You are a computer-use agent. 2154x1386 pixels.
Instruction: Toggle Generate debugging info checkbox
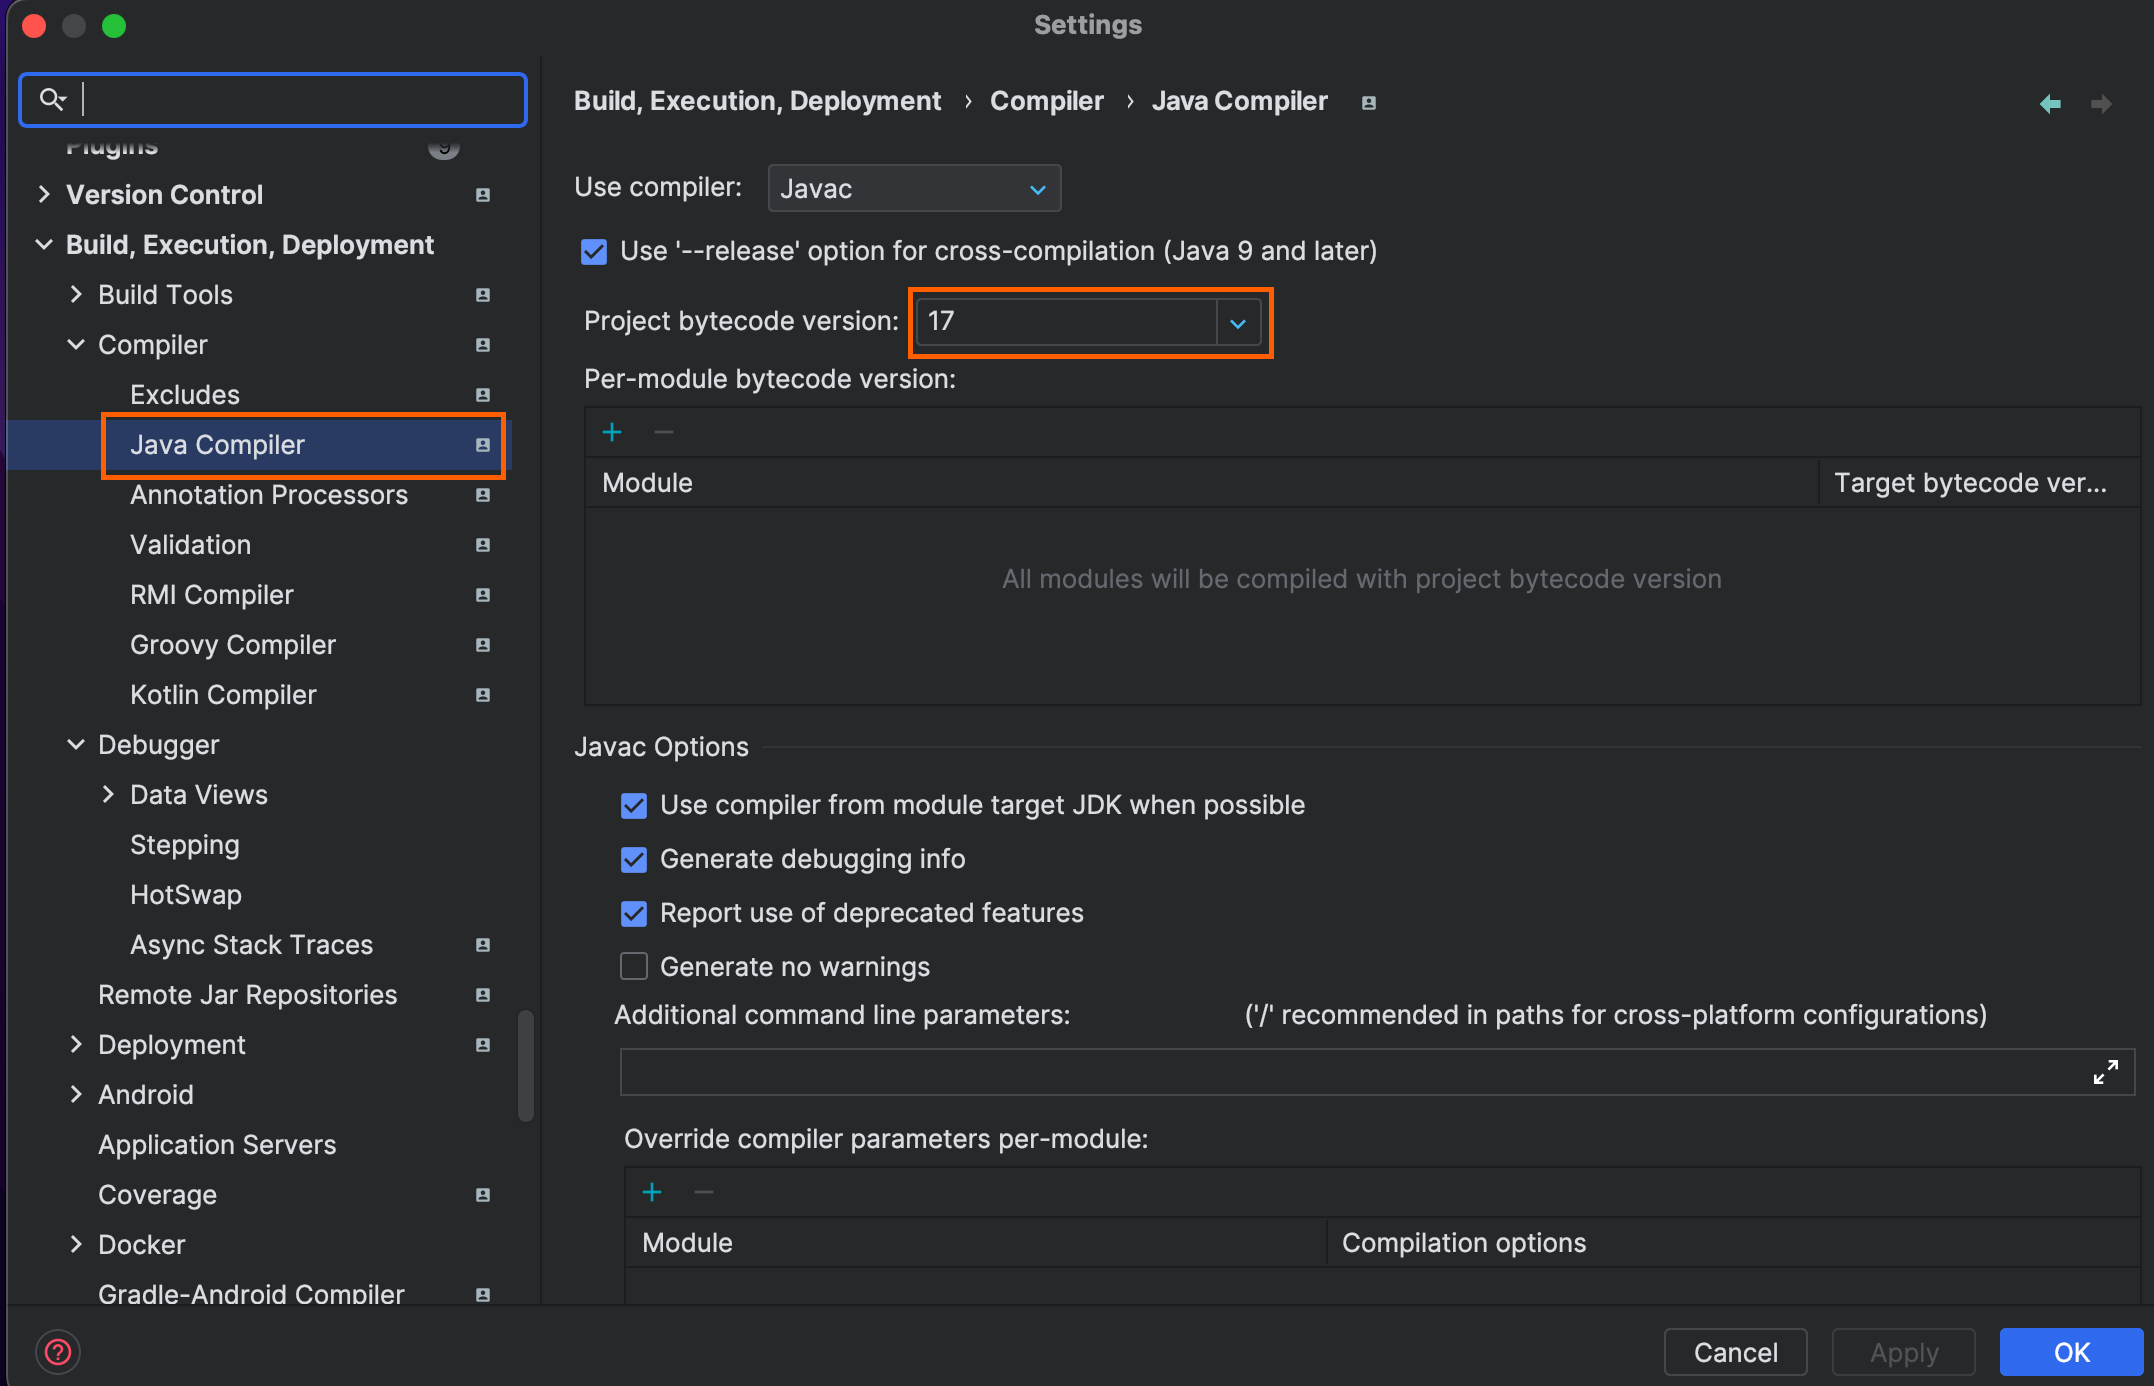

==

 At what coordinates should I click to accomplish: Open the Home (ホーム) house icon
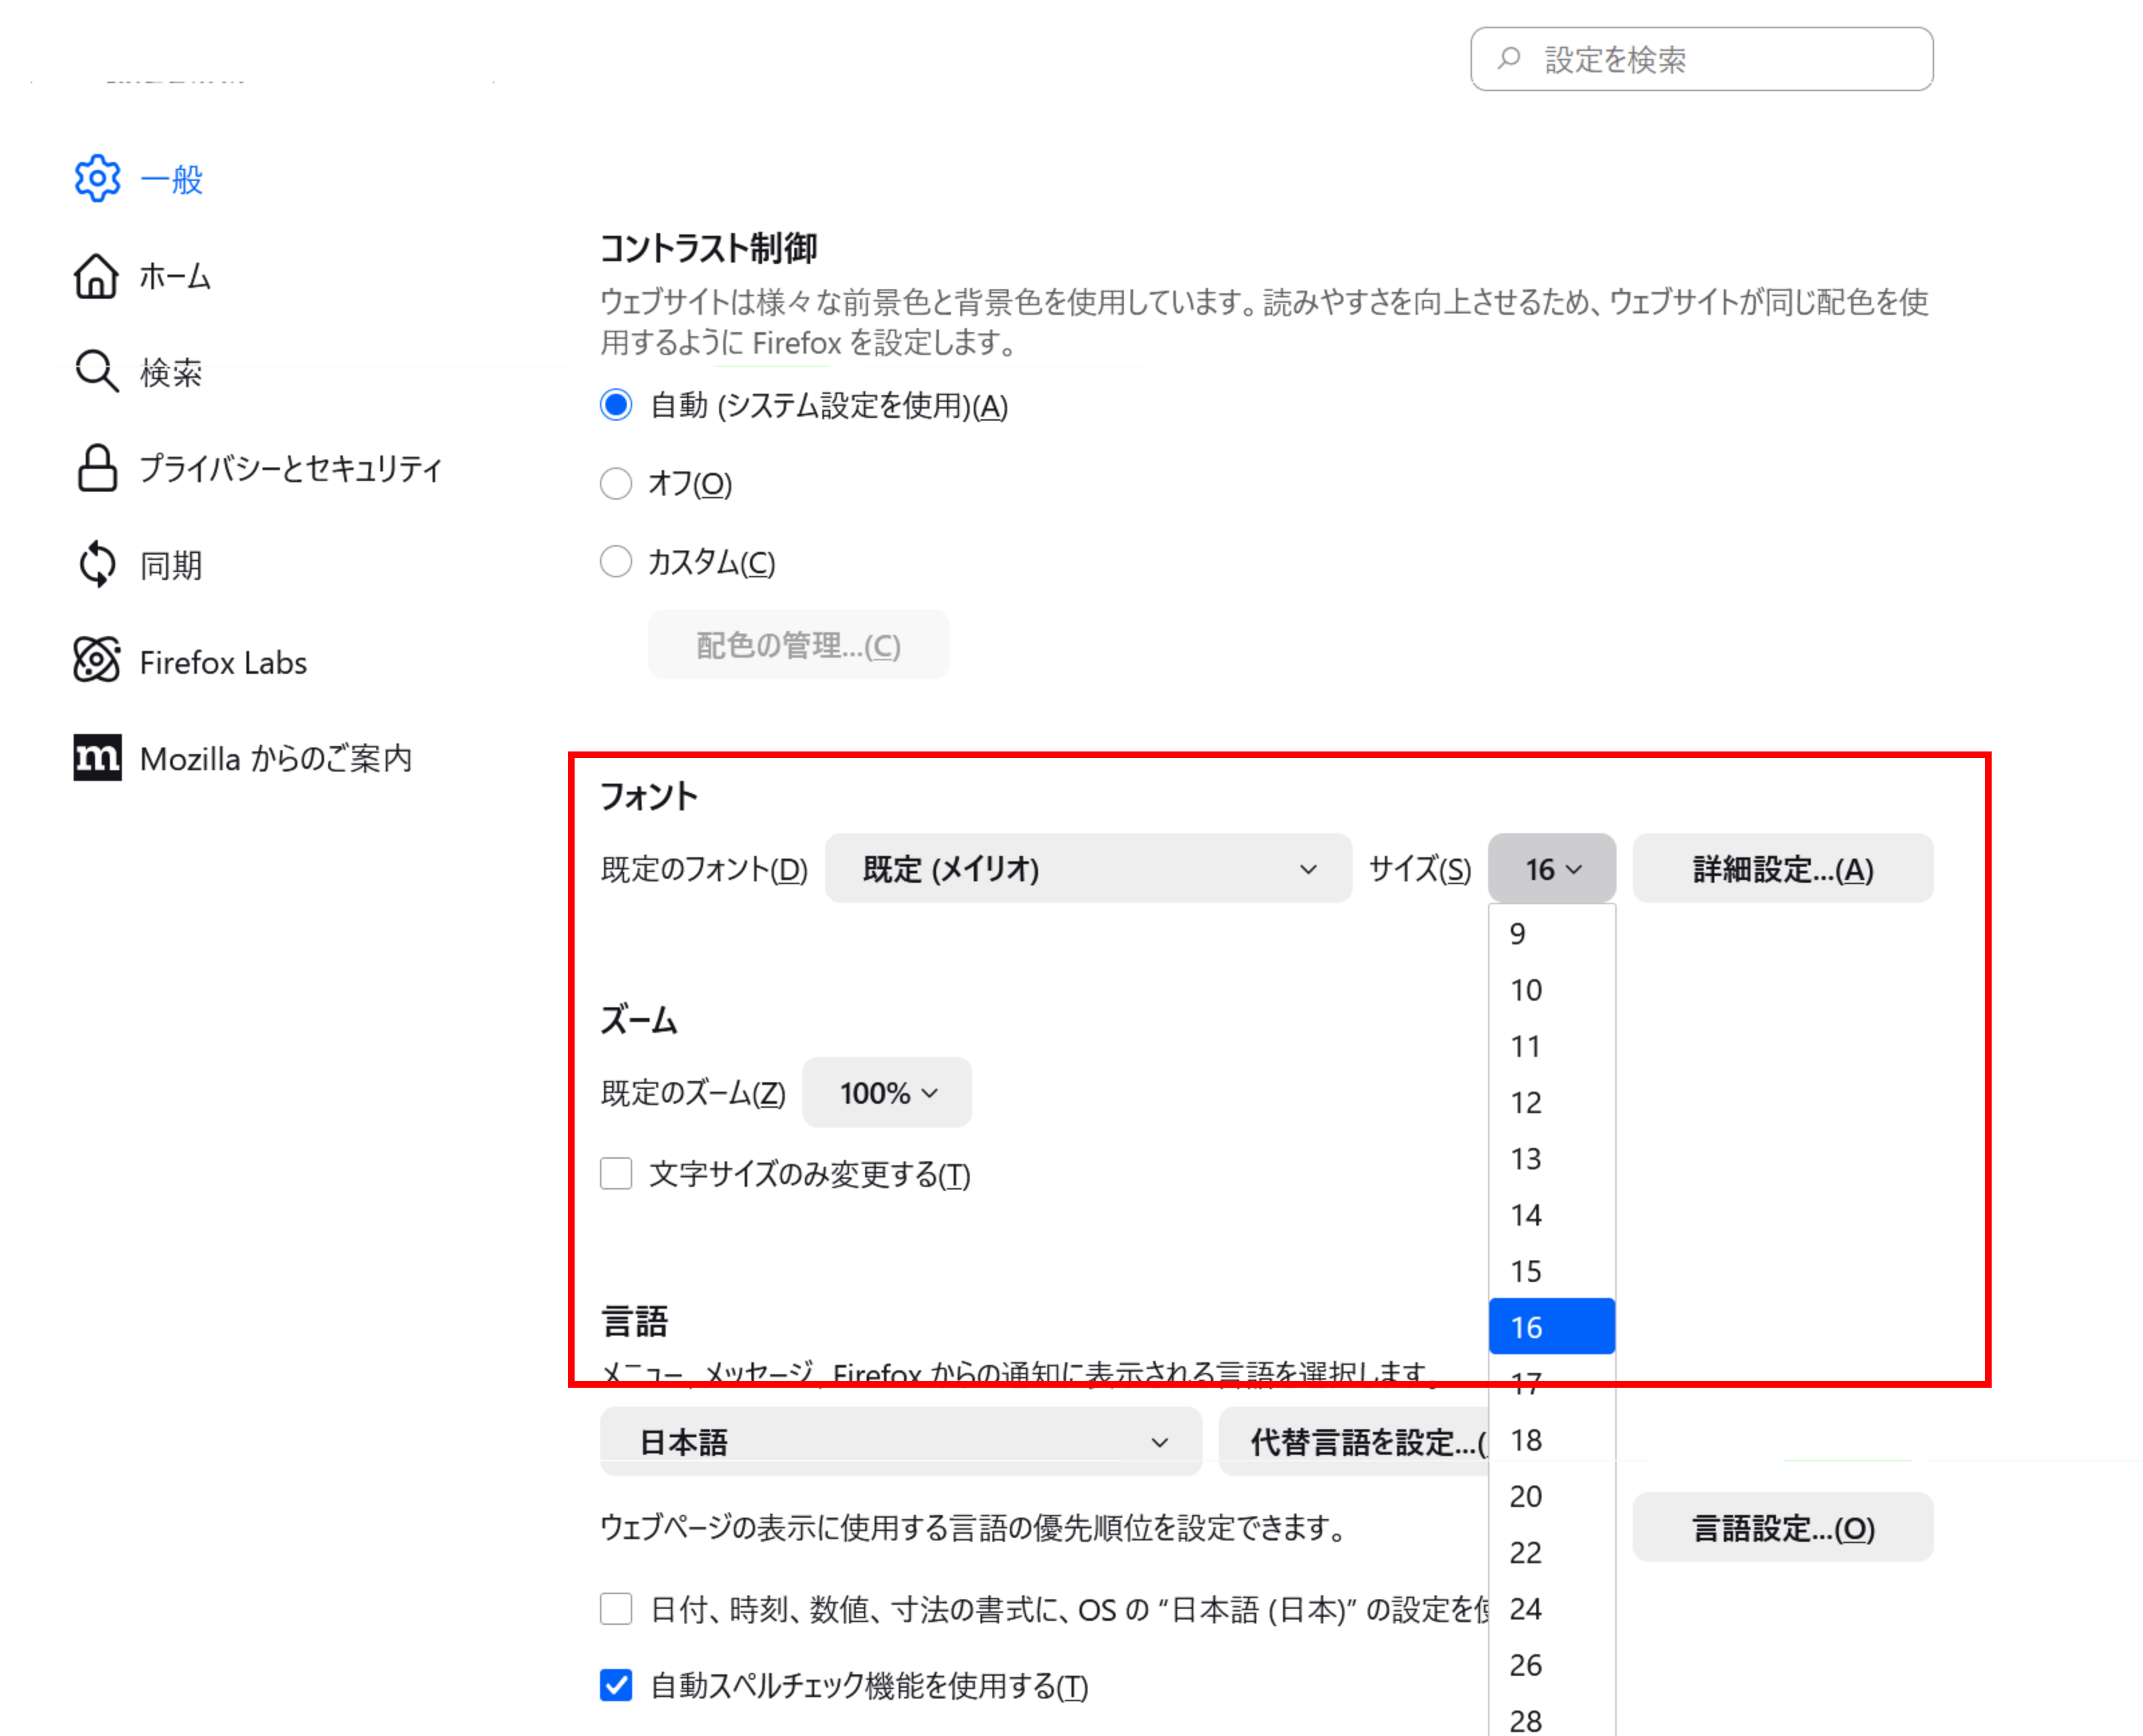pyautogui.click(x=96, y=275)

--

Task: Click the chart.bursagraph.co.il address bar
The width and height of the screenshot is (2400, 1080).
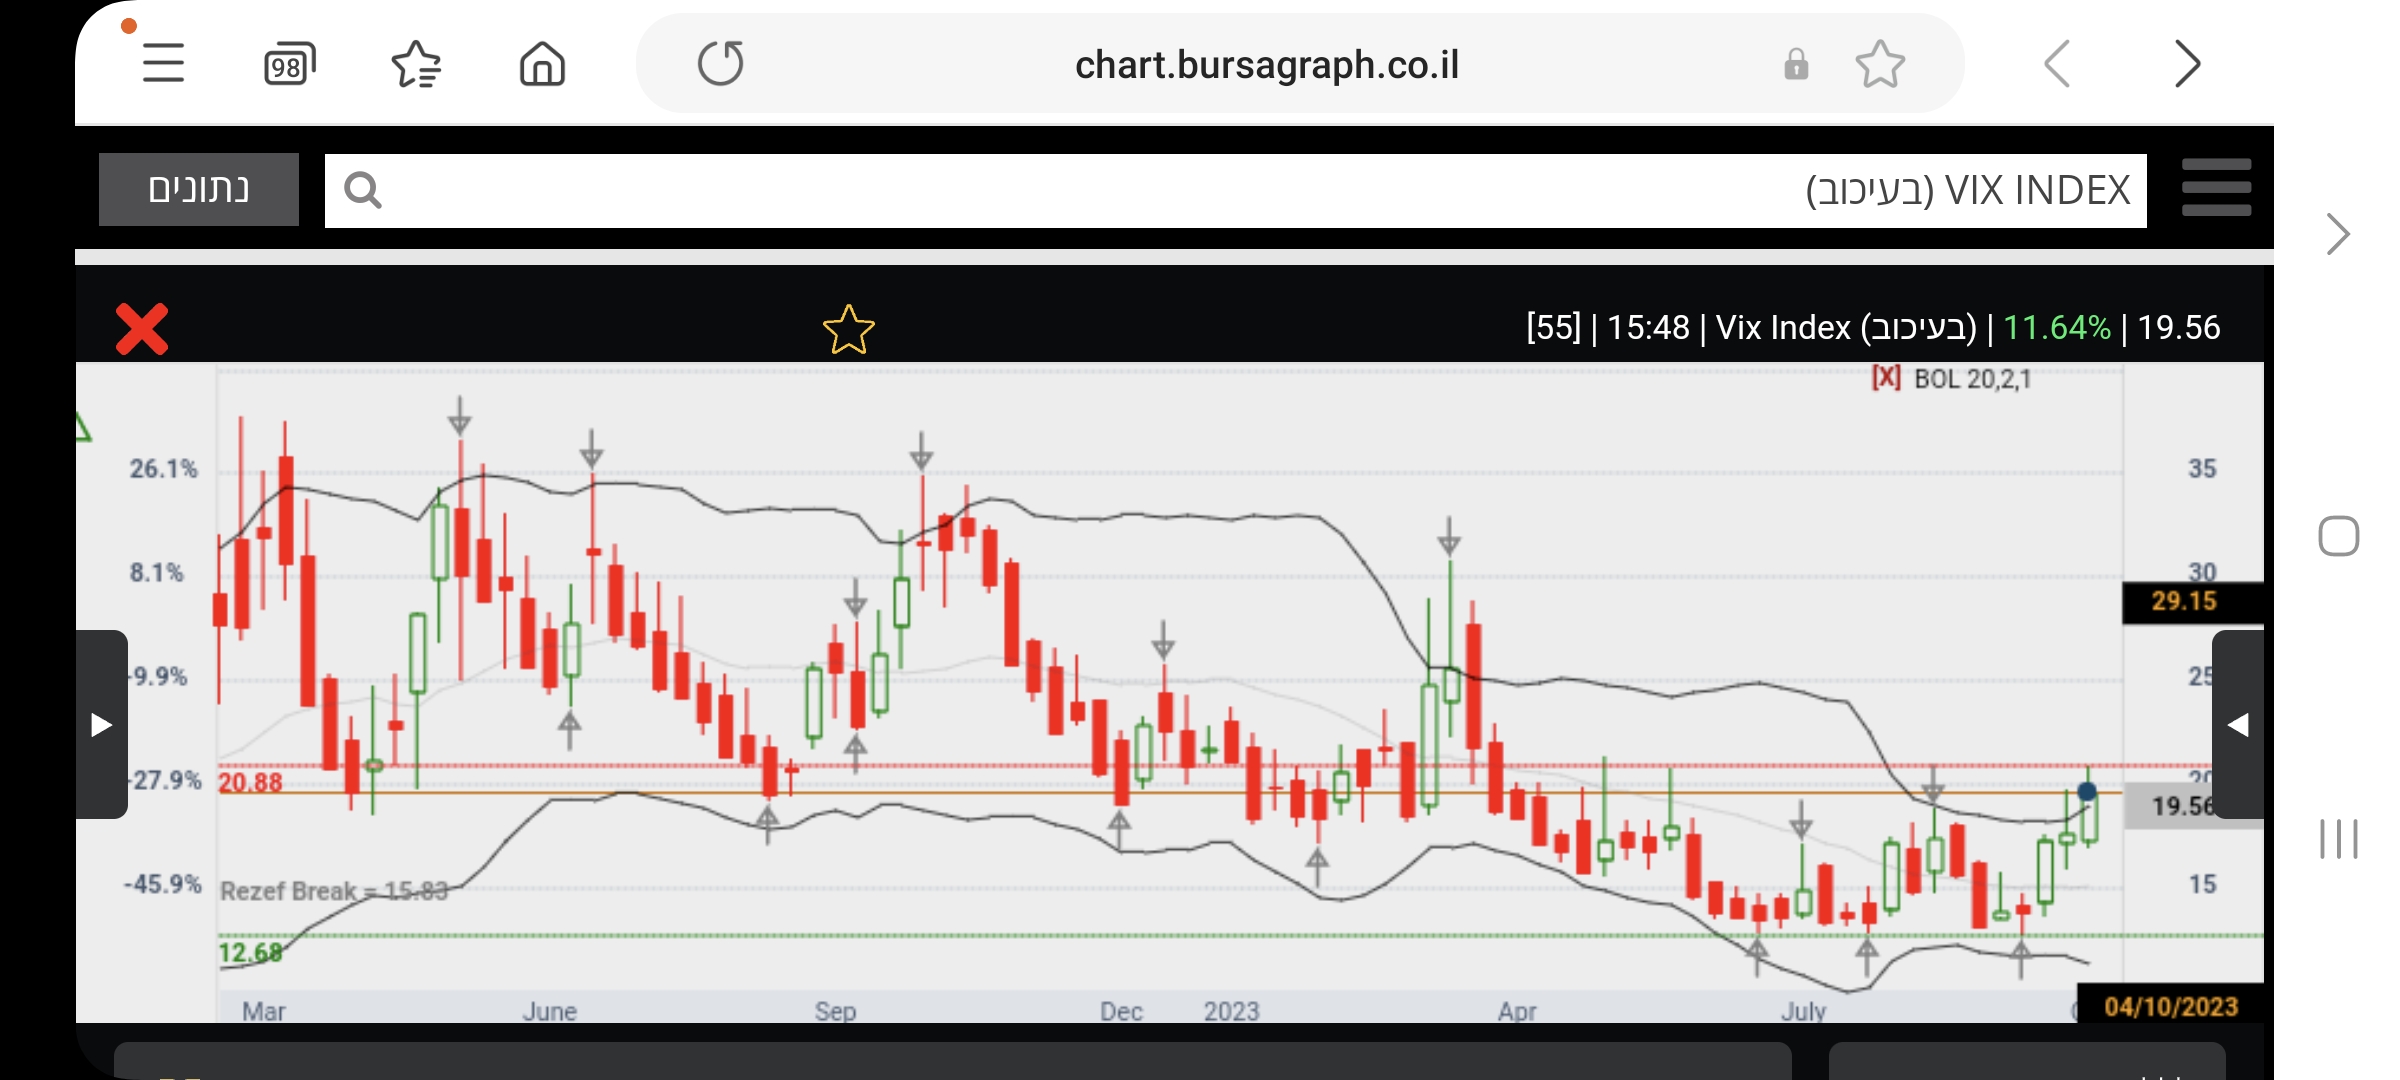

The task: Set down exactly the lines of the data above, beginning with the line that has "You are a computer-use" and ending with the line that has "Instruction: Toggle Generate", and no others.

Expected answer:
You are a computer-use agent. 2154x1386 pixels.
Instruction: Toggle Generate debugging info checkbox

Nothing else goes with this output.